What role can physicians play in health care reform? This question has been on my mind since completing a summer internship at the Health Council of Canada and starting my first year of medical school.
On the job at the Health Council, I learned that the 2003 and 2004 health accords did not yield the transformative change promised by politicians. Rather, our health care system is lagging behind the needs of an aging and diversifying population and it consistently ranks in the middle of the pack compared to other high-income countries. After reviewing a decade of health care reform, the Health Council’s September 2013 report Better Health, Better Care, Better Value for all, calls for a unified approach to reform, with strong federal leadership and provincial collaboration. In addition to purposeful political leadership, I believe physicians have an important role to play in advocating on behalf of the general public for system improvements.
General practitioners (GPs) are the front-line of the health care system and trained in a wide range of specialties. On any given day a GP may treat the whole gamut of illness from acute to complex chronic conditions, as well as providing preventative care and health education. The relationship that a family physician has with his or her patients is fundamental to their practice and essential for the provision of high-quality health care in the diagnosis and treatment of disease. A strong relationship is characterized by trust, mutual respect, and responsibility.

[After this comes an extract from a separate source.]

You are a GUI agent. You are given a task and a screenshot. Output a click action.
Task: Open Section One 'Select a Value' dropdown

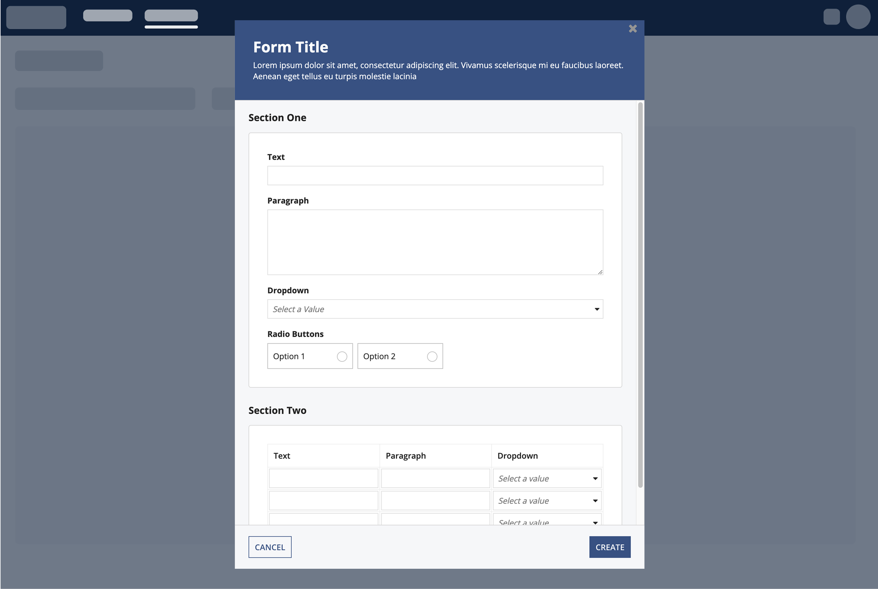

In large part due to the strength of the physician-patient relationship, the general public typically respects the judgment of physicians, even outside the realm of clinical medicine. Physicians who choose to treat patients both as people and as a population can leverage their standing to advocate for change at the policy level. If a physician's mandate is to help the sick, it follows that physicians have a vested interest in advocating for enhanced collaboration and teamwork, for inspiring new ways of thinking and learning, and for becoming engaged in healthcare planning, priority setting, strategy development and patient-centred care delivery.
It is up to each physician to define a role for him or herself. As my colleagues and I embark on our careers, we are laying down the foundation for the practitioners we will become. My experience at the Health Council has given me a sense of the importance of understanding policies that affect health care, and the efficacy, in terms of health outcomes, of change and innovation at the system level. In this formative period, I am making a commitment to stay engaged and invest energy in improving the health care system we are all a part of. I am confident I am not the only one.